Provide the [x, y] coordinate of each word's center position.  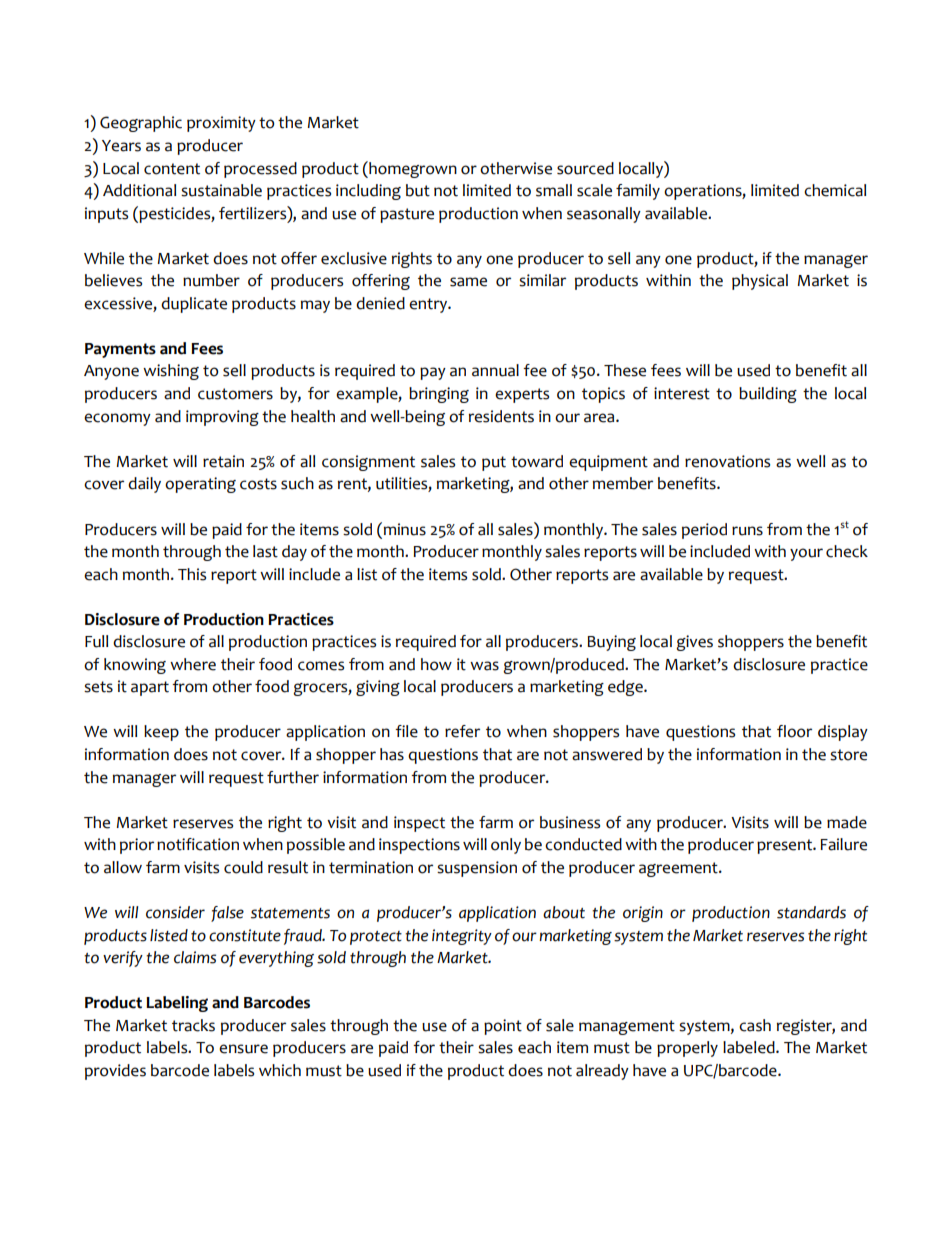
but [418, 190]
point [503, 1027]
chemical [835, 190]
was [484, 666]
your [806, 554]
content [172, 169]
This [192, 574]
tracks [193, 1025]
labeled [750, 1047]
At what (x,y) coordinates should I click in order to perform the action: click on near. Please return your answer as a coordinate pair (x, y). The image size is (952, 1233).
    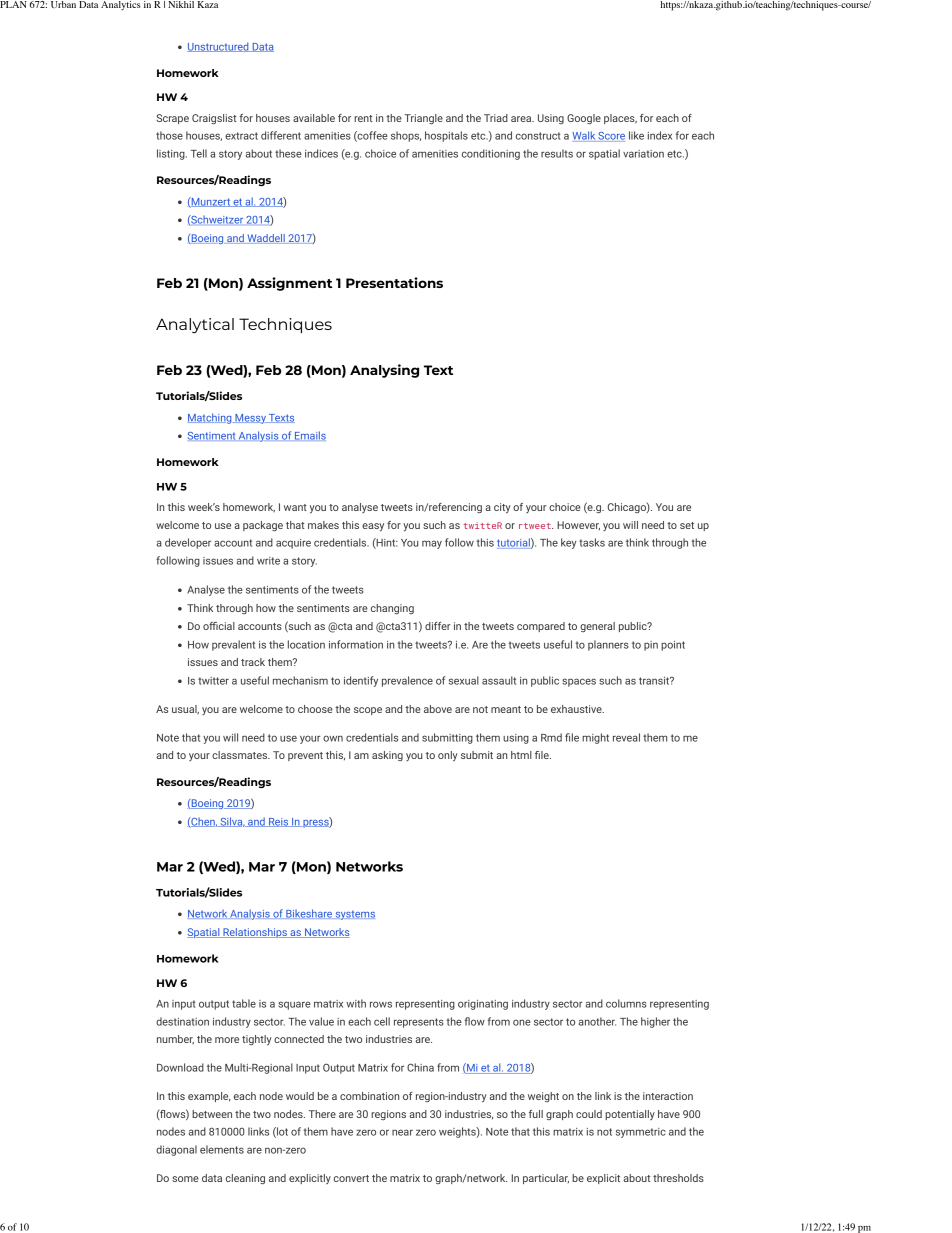
    Looking at the image, I should click on (402, 1132).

================================

[Exercise brief]: Count the lines in the records above that contain the string "image", matching case exactly, and reply with only the number.

[Answer below]: 2